Delivery is also lowering check averages, and in turn, affecting casual restaurants’ profits and sales. Restaurants that have gone all-in when it comes to delivery aren’t selling as many starters or desserts, for example. So while dine-in plus delivery customers translate to more sales, how much the restaurant brings in per customer has gone down from, say, two years ago before Door Dash and Uber Eats entered the market.

The effect of delivery on restaurants’ bottom line is why groups like Richard DeShantz restaurants are treading carefully. Pork & Beans Downtown, said partner Tolga Sevdik, is the only restaurant among its six standalones that embraces multiple delivery options. But as a restaurant group that’s known for its bar programs, “delivery accounts for a very small percentage” of sales, at under 10 percent.

The restaurant group is testing the market with Tako, Downtown, which just recently signed on with Grubhub. Tako created a special menu with dishes that travel better than those on the dine-in menu — and for signing on, the restaurant got a break from having to pay the full 25 percent to 30 percent restaurant fees.

Aside from Grubhub offering Tako a good deal, Mr. Sevdik said, “it’s good marketing for us.”

When it comes to third-party delivery or any sort of takeout, Ms. Finn at Dinette does not see herself changing her mind.

Third-party food delivery “is not user-friendly for restaurants,” she said. Of the companies, “they’ve asked us to give what they’ve promised their customers,” she said. “And we can’t make that happen because we haven’t set up the model.”
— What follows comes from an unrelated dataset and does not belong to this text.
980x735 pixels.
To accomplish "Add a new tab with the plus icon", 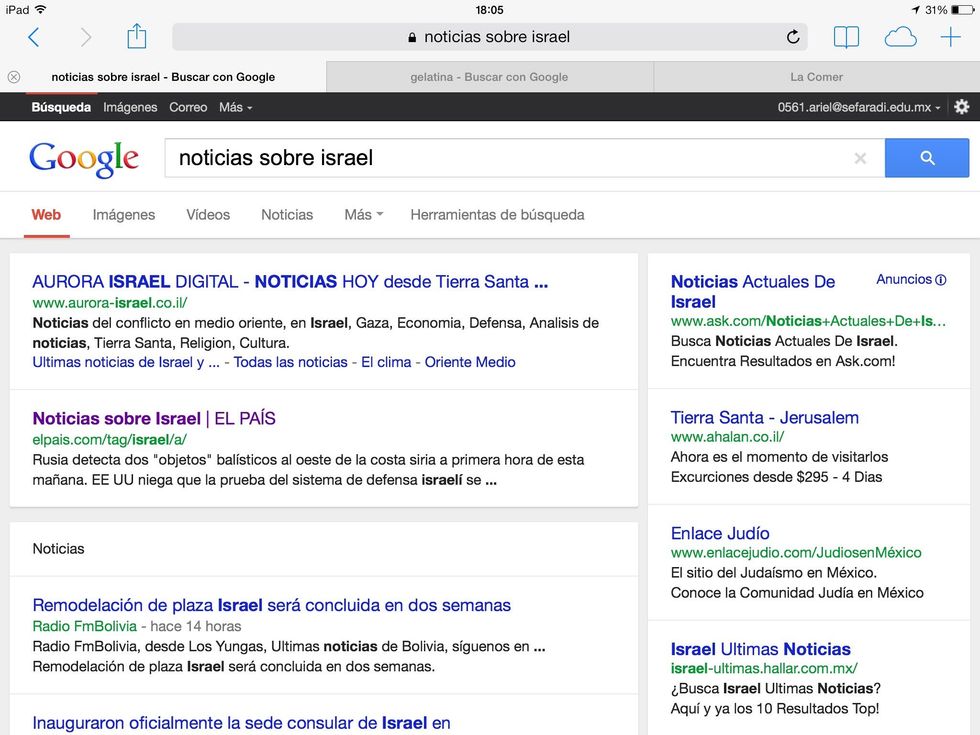I will tap(950, 37).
So while delivery might pull in a few more dollars profit, “we can’t control the food, the quality, and the time it takes to get there,” she said. “So when things don’t go well, it reflects badly on the restaurateur.”

She also believes that delivery apps have created a “parasitic relationship” with restaurants.

“They’re feeding off me to make their money, but I created the main thing,” she said.

“We are using these apps because we have these phones,” she said. “But what actually makes life pleasurable is interacting with other people.”